It also depends very much the geometric complexity of your scene. With hundreds of millions of polygons it's not difficult for raytracing to outperform rasterization, especially if most of those polygons are instanced.
Indeed, with hundreds of millions of polygons, a rasterisation method will generally have to splat them all onto the screen one by one (minus some clever occlusion pre-processing). By contrast, a ray-tracer has the ability to shove all the objects into a R-tree or kd-tree, and efficiently search for only those objects that intersect the ray, and produce the objects in guaranteed order of distance from the camera.
Yes, but on the other hand rasterization is implemented in hardware on GPUs which gives it a great performance advantage. Also, sorting before rasterizing allows most triangles to be discarded before any fragments are created. Besides, creating and traversing an acceleration structure does definitely not make ray tracing free. Especially traversal is not exactly cache-friendly. Also, rays passing closely by geometry, but not hitting it, will traverse rather deep into the tree and then backtrack, which is rather costly.
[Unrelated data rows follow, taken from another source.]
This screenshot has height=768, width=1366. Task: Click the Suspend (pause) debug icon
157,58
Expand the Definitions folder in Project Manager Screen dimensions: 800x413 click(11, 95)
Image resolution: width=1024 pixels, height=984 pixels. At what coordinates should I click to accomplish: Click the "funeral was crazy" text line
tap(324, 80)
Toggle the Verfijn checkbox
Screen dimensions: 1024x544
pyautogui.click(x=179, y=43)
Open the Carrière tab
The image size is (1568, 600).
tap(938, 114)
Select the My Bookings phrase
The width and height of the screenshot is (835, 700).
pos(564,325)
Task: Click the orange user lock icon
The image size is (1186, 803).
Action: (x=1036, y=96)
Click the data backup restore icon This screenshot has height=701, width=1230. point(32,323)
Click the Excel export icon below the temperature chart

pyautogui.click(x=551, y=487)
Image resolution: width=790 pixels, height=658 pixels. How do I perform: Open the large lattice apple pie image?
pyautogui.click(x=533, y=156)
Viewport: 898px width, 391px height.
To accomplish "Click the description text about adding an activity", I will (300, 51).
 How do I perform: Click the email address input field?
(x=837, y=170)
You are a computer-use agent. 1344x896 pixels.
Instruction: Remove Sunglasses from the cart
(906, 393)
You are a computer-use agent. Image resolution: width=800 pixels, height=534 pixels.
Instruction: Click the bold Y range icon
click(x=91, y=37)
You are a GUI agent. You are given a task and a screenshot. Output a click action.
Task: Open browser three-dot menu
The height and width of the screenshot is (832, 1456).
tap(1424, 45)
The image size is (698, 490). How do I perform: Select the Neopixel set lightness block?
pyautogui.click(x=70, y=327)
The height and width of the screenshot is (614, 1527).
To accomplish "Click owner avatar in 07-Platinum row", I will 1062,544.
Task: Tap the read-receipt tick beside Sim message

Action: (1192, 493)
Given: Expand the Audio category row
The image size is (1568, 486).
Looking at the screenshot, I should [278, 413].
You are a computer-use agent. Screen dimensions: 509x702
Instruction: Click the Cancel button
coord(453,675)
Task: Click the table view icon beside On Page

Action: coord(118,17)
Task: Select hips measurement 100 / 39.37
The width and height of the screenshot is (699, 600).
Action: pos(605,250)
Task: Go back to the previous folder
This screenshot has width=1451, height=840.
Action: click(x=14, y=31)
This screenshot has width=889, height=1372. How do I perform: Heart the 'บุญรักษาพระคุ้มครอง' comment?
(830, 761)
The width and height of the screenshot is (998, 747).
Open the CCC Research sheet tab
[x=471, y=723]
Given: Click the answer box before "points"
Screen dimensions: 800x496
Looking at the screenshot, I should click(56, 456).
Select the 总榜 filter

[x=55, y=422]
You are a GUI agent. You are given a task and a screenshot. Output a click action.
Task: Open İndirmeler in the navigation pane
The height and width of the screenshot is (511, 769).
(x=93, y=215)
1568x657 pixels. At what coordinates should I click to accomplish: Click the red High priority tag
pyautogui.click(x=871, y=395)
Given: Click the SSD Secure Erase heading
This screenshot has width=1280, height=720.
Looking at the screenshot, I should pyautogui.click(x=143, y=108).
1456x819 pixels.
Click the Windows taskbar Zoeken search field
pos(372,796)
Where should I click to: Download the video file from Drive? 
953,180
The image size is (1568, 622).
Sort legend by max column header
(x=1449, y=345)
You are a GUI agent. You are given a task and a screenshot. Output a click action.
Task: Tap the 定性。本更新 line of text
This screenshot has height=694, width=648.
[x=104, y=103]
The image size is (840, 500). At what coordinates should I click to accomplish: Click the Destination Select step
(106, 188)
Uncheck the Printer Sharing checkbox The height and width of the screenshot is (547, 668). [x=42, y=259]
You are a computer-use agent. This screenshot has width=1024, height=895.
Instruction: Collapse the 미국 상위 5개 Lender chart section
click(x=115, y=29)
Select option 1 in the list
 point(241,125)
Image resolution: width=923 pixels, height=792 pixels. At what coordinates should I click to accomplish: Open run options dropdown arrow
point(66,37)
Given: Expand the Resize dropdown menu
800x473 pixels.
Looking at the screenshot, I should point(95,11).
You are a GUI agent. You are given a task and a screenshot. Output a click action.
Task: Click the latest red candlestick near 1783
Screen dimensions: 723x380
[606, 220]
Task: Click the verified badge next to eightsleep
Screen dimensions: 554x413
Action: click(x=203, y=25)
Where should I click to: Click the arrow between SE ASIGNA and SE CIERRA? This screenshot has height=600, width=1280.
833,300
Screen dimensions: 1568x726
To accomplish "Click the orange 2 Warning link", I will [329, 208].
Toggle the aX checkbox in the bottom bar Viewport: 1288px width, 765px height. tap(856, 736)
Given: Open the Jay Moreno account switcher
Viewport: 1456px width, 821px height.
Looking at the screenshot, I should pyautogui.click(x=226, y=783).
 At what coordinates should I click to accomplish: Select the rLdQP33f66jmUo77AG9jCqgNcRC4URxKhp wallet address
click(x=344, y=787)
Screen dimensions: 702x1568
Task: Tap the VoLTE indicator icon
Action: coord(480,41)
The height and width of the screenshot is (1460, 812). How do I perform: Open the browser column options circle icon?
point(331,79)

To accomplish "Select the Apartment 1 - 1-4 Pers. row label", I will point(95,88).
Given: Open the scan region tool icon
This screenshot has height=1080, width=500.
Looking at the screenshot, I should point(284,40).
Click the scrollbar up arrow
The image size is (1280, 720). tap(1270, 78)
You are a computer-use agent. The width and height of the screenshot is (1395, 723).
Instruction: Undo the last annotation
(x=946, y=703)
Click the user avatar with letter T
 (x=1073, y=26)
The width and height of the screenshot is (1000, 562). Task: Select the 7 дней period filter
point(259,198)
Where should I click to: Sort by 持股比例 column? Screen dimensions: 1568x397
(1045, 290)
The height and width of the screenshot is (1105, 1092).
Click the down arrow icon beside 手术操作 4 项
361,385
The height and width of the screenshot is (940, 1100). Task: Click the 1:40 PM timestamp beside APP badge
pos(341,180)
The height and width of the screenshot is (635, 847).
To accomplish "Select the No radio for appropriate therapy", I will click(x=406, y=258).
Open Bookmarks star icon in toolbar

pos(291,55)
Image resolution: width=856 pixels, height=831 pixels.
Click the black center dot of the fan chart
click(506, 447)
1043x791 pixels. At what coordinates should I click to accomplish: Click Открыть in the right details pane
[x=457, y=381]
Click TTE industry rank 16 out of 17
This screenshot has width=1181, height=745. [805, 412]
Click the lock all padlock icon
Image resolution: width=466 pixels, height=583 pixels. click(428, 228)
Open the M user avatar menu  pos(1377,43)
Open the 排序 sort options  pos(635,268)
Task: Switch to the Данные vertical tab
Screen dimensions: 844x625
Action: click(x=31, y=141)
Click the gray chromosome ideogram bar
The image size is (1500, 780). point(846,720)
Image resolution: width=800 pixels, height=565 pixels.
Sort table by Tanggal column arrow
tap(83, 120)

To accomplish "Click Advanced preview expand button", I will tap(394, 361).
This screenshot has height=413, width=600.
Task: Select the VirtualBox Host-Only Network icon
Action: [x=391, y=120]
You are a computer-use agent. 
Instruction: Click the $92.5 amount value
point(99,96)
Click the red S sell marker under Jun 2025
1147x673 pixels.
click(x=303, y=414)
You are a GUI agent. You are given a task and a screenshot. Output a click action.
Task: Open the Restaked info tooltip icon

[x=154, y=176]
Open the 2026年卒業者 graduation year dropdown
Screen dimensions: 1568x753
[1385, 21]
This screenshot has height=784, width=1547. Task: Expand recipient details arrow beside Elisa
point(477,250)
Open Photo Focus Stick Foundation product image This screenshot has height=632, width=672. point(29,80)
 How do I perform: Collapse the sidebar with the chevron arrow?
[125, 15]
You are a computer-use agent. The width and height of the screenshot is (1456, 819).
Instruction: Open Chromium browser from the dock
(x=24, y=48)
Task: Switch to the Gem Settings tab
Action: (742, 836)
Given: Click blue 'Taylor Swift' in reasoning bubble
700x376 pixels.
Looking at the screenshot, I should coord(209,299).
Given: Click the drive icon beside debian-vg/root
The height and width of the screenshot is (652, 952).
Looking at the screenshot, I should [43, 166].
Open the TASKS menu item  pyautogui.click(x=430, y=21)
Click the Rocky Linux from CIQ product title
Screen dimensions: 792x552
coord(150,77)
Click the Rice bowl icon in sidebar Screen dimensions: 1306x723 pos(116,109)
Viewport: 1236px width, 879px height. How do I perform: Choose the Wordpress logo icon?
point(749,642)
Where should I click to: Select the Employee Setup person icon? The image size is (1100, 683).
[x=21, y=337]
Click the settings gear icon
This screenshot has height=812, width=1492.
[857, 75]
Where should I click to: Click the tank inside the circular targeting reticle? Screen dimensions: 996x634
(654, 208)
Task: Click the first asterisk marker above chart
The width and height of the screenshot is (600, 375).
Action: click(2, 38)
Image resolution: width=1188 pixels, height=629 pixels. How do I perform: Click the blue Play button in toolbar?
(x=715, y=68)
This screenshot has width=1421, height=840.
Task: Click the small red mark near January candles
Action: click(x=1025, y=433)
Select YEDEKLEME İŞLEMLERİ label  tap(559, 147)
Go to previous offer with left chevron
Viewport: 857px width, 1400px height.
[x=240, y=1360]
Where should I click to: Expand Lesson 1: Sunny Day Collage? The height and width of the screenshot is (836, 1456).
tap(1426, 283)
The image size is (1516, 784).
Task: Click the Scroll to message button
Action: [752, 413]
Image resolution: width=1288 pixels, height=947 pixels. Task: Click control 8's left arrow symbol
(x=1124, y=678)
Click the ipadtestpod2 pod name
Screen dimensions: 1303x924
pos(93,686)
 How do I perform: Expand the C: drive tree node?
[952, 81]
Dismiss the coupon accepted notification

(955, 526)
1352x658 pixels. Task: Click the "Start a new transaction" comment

Another advantage of rasterization is that it is data-parallel at the vertex level. The disadvantage is that it is far less flexible in what you can render compared to ray tracing; it's only really practical for camera rays.
I'm a bit sceptic of this claim. You can also produce acceleration structures for reasterized polygons, create hierachical level of detail representations of your scene and render whatever LOD is necessary. This reduces the number of polygons that have to be rendered considerably. It always seems like the claim that raytracing is faster for tens of millions of polygons due to acceleration structures misses the point that accelerations structures can also be applied to rasterization.